■ **REQUIRED WORK**
Reproduce all entries verbatim, with nothing added or dropped.

----- PROVIDED RECORDS -----

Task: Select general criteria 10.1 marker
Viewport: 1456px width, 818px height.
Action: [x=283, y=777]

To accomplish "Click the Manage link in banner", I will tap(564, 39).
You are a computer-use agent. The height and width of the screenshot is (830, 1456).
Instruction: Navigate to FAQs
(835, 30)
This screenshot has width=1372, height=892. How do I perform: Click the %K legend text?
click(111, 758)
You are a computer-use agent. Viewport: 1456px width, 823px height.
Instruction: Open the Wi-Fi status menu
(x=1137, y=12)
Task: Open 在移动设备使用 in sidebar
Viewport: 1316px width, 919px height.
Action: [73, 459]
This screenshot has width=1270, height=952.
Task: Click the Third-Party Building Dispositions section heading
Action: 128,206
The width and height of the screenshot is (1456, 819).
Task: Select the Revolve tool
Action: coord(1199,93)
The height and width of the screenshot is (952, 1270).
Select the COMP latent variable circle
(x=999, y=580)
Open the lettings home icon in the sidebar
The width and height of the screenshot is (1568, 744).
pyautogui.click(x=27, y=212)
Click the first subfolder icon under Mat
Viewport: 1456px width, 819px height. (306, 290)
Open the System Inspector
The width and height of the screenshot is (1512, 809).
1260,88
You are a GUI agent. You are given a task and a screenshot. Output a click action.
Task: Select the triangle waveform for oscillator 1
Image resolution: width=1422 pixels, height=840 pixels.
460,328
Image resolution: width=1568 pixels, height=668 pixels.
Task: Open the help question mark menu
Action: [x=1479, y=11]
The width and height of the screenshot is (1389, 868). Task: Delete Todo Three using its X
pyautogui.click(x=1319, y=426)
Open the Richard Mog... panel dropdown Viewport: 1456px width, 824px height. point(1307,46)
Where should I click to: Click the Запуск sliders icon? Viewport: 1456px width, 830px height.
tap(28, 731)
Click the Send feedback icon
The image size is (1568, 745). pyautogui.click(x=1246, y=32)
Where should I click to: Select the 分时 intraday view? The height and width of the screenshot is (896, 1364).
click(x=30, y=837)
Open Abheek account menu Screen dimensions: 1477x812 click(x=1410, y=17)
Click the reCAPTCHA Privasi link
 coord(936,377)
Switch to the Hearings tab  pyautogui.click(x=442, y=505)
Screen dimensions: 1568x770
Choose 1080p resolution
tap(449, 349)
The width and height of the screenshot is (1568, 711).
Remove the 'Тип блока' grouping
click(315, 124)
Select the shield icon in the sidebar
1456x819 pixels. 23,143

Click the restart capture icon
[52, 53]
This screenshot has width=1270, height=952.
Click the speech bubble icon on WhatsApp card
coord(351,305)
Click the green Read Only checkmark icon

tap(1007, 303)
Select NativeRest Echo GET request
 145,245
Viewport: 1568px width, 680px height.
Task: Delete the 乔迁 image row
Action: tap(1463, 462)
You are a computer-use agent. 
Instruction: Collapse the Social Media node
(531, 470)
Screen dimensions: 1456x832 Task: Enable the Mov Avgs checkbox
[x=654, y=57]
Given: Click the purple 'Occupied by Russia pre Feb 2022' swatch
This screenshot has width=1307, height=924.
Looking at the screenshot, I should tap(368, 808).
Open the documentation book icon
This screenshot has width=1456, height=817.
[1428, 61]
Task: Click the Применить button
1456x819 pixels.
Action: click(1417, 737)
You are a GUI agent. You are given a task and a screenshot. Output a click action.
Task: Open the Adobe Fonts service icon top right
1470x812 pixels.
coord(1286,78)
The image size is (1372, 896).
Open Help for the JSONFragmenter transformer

-----

■ **ANSWER AREA**
Task: Select general criteria 10.1 marker
Viewport: 1456px width, 818px height.
Action: [x=283, y=777]

To accomplish "Click the Manage link in banner", I will tap(564, 39).
You are a computer-use agent. The height and width of the screenshot is (830, 1456).
Instruction: Navigate to FAQs
(835, 30)
This screenshot has width=1372, height=892. How do I perform: Click the %K legend text?
click(111, 758)
You are a computer-use agent. Viewport: 1456px width, 823px height.
Instruction: Open the Wi-Fi status menu
(x=1137, y=12)
Task: Open 在移动设备使用 in sidebar
Viewport: 1316px width, 919px height.
Action: [73, 459]
This screenshot has width=1270, height=952.
Task: Click the Third-Party Building Dispositions section heading
Action: 128,206
The width and height of the screenshot is (1456, 819).
Task: Select the Revolve tool
Action: coord(1199,93)
The height and width of the screenshot is (952, 1270).
Select the COMP latent variable circle
(x=999, y=580)
Open the lettings home icon in the sidebar
The width and height of the screenshot is (1568, 744).
pyautogui.click(x=27, y=212)
Click the first subfolder icon under Mat
Viewport: 1456px width, 819px height. (306, 290)
Open the System Inspector
The width and height of the screenshot is (1512, 809).
1260,88
You are a GUI agent. You are given a task and a screenshot. Output a click action.
Task: Select the triangle waveform for oscillator 1
Image resolution: width=1422 pixels, height=840 pixels.
460,328
Image resolution: width=1568 pixels, height=668 pixels.
Task: Open the help question mark menu
Action: [x=1479, y=11]
The width and height of the screenshot is (1389, 868). Task: Delete Todo Three using its X
pyautogui.click(x=1319, y=426)
Open the Richard Mog... panel dropdown Viewport: 1456px width, 824px height. point(1307,46)
Where should I click to: Click the Запуск sliders icon? Viewport: 1456px width, 830px height.
tap(28, 731)
Click the Send feedback icon
The image size is (1568, 745). pyautogui.click(x=1246, y=32)
Where should I click to: Select the 分时 intraday view? The height and width of the screenshot is (896, 1364).
click(x=30, y=837)
Open Abheek account menu Screen dimensions: 1477x812 click(x=1410, y=17)
Click the reCAPTCHA Privasi link
 coord(936,377)
Switch to the Hearings tab  pyautogui.click(x=442, y=505)
Screen dimensions: 1568x770
Choose 1080p resolution
tap(449, 349)
The width and height of the screenshot is (1568, 711).
Remove the 'Тип блока' grouping
click(315, 124)
Select the shield icon in the sidebar
1456x819 pixels. 23,143

Click the restart capture icon
[52, 53]
This screenshot has width=1270, height=952.
Click the speech bubble icon on WhatsApp card
coord(351,305)
Click the green Read Only checkmark icon

tap(1007, 303)
Select NativeRest Echo GET request
 145,245
Viewport: 1568px width, 680px height.
Task: Delete the 乔迁 image row
Action: tap(1463, 462)
You are a computer-use agent. 
Instruction: Collapse the Social Media node
(531, 470)
Screen dimensions: 1456x832 Task: Enable the Mov Avgs checkbox
[x=654, y=57]
Given: Click the purple 'Occupied by Russia pre Feb 2022' swatch
This screenshot has width=1307, height=924.
Looking at the screenshot, I should tap(368, 808).
Open the documentation book icon
This screenshot has width=1456, height=817.
[1428, 61]
Task: Click the Применить button
1456x819 pixels.
Action: click(1417, 737)
You are a GUI agent. You are given a task and a screenshot. Output a click action.
Task: Open the Adobe Fonts service icon top right
1470x812 pixels.
coord(1286,78)
The image size is (1372, 896).
Open Help for the JSONFragmenter transformer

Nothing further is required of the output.